The diaries show the group's Nicaraguan hosts as warm, open, generous and proud people. The journals also make it clear that the election process itself was without doubt honorable, "free and fair." The Kentucky observers raise questions, however, about the freedom of the overall election context itself. It was shaped, they point out, by the threat of a continued US economic embargo and of a prolonged contra war in the event of a Sandinista victory.

The cover photo, taken in 1985, shows a mural painted on a building in Leon, Nicaragua. The mural depicts voting as one ingredient among other democratic elements secured by the Sandinista Revolution. Those others include land reform, literacy training, housing programs, and the establishment of a popular army where mothers and fathers directly defend their children.

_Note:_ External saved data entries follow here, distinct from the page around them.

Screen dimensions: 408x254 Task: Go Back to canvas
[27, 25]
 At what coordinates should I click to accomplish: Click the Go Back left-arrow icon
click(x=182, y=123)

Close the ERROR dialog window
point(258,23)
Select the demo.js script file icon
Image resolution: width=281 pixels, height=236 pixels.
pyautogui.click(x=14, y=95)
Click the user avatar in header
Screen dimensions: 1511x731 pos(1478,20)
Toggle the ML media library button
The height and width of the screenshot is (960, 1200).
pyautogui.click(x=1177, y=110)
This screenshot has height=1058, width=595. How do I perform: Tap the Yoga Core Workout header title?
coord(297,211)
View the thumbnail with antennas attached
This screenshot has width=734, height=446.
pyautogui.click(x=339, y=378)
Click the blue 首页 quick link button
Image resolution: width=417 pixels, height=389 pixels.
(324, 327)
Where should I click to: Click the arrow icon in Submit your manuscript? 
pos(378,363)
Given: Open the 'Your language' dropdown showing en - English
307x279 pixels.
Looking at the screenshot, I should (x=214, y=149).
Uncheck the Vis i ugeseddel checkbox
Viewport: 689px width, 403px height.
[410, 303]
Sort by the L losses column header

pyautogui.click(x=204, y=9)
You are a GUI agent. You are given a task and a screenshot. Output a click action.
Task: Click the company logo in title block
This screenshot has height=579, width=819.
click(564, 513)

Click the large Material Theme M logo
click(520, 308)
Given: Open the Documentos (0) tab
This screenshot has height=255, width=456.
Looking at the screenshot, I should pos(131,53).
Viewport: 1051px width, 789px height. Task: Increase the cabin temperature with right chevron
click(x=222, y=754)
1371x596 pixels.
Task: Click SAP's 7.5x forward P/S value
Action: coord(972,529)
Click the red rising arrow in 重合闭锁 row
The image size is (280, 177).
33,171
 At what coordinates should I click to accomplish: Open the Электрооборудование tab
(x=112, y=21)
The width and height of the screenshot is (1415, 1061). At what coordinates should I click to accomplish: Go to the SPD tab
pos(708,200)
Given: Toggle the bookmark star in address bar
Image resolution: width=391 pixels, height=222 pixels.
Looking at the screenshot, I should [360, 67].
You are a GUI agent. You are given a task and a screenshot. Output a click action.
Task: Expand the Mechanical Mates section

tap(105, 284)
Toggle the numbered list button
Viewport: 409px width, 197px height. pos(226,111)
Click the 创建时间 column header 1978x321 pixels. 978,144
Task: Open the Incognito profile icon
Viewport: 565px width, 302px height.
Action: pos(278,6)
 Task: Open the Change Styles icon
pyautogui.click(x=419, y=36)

In the painting's center a red, white, and blue serpent representing the United States, bites the hand of a voter casting a ballot. The statement here is that the U.S. is often the enemy of democracy. It frequently uses the ballot box to undermine more important components of popular revolutions like the one in Nicaragua, which brought Sandinistas to power in 1979.


Copyright © 2002, Berea College
Updated 10/14/02

URL: www.berea.edu/GST/Rivage-Seul/Nicaragua.html

Information prepared by Mike Rivage-Seul, mike_rivage-seul@berea.edu.
Page maintained by Sandy Bolster.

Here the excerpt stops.